*** Opening of Extracted entries ***

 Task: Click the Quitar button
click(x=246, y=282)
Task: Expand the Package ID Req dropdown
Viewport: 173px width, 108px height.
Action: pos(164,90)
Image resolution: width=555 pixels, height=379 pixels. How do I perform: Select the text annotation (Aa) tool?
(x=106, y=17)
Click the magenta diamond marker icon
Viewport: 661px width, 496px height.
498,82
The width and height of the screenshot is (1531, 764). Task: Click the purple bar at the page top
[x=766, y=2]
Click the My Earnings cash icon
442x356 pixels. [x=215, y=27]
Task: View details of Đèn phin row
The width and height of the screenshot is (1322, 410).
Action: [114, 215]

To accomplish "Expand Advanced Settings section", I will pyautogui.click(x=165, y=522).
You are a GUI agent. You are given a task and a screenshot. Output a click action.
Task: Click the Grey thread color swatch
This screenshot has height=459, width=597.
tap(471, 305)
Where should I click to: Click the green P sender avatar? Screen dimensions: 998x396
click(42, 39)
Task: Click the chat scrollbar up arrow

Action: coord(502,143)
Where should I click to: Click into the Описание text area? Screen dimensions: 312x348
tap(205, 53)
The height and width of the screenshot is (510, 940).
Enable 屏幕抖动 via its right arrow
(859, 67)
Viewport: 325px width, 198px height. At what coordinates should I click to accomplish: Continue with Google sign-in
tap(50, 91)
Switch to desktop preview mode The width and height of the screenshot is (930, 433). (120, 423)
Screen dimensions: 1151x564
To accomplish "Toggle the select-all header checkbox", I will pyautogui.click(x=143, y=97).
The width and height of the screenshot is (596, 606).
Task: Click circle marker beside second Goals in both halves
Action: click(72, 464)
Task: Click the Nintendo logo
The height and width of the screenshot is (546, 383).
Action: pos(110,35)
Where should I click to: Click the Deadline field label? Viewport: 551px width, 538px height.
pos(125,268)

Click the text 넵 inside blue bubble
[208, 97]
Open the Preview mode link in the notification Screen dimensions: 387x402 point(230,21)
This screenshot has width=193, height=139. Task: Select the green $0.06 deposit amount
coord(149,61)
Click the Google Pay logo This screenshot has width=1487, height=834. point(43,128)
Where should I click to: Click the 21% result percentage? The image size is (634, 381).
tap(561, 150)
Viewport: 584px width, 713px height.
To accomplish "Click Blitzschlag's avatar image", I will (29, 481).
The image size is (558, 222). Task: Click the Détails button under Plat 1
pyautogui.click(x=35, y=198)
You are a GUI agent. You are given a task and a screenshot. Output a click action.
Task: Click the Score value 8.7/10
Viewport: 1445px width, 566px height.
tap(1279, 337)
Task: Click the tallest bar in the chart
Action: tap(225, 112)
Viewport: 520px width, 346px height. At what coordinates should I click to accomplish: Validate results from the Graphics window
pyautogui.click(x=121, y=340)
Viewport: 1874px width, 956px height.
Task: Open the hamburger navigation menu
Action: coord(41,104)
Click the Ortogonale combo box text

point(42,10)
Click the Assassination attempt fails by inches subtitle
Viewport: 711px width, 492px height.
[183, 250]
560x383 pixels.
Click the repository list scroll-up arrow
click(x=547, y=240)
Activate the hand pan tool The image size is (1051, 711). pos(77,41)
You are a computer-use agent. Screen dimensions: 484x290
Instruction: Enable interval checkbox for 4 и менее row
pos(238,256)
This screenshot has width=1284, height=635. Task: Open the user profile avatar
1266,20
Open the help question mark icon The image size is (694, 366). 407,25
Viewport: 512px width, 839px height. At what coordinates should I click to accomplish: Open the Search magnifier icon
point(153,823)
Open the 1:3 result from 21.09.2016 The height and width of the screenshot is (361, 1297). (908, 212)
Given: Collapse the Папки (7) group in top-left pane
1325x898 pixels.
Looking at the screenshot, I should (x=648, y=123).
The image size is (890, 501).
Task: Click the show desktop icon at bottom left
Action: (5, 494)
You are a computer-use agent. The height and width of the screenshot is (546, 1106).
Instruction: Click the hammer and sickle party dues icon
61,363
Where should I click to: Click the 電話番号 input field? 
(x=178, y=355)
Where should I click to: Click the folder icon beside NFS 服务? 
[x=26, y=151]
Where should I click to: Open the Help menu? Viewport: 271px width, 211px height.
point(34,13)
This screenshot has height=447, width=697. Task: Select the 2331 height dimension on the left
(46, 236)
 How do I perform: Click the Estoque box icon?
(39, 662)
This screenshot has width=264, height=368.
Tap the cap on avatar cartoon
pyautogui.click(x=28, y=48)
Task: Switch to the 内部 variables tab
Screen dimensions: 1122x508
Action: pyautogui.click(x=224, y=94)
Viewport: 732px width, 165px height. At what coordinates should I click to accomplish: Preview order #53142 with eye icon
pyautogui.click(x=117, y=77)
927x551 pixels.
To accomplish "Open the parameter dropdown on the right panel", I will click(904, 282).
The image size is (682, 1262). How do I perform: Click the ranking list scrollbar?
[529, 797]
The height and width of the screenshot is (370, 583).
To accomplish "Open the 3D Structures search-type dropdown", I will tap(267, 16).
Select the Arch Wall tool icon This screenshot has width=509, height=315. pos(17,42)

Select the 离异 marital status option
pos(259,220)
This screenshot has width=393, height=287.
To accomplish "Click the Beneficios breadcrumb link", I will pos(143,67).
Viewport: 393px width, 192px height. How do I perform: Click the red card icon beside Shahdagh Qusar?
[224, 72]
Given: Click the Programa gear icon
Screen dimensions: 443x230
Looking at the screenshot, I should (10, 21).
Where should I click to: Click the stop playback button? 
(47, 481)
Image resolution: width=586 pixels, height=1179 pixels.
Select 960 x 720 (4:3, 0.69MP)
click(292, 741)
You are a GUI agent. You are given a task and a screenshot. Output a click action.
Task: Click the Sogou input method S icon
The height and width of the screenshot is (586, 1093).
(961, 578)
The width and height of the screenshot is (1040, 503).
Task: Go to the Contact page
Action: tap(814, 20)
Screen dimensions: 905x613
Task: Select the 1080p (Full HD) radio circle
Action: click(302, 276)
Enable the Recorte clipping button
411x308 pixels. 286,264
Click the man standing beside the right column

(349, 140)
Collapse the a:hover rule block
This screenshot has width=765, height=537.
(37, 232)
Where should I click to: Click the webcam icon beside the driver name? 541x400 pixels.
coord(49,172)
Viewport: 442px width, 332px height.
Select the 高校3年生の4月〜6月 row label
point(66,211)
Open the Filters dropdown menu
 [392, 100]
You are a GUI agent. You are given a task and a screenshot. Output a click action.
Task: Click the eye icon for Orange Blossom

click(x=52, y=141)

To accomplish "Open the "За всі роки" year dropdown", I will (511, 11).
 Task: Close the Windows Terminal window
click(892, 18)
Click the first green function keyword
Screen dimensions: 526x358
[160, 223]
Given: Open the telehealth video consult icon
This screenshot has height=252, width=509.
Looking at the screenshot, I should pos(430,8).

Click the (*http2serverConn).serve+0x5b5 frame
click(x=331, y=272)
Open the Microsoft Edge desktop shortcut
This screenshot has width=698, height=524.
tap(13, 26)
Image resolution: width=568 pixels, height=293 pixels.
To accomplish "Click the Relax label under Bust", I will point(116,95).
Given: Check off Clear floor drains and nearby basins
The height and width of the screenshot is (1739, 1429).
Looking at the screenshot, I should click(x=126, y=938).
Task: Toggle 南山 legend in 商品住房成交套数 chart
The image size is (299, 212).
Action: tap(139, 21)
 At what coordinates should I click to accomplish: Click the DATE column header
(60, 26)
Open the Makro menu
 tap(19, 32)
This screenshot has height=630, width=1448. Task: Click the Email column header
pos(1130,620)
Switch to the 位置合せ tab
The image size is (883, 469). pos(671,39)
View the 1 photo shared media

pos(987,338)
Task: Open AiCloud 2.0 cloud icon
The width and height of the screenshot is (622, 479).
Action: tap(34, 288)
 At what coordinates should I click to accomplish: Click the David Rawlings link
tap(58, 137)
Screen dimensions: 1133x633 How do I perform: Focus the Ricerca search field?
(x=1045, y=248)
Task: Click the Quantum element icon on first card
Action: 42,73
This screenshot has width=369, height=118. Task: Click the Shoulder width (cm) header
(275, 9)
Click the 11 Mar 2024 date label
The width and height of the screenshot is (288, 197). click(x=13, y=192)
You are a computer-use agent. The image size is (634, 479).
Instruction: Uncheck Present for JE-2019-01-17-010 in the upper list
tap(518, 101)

*** Close of Extracted entries ***

Exercise –
Throughout the material, how many lines contain the string "Expand"? Answer with the number alone.

Exercise result –
2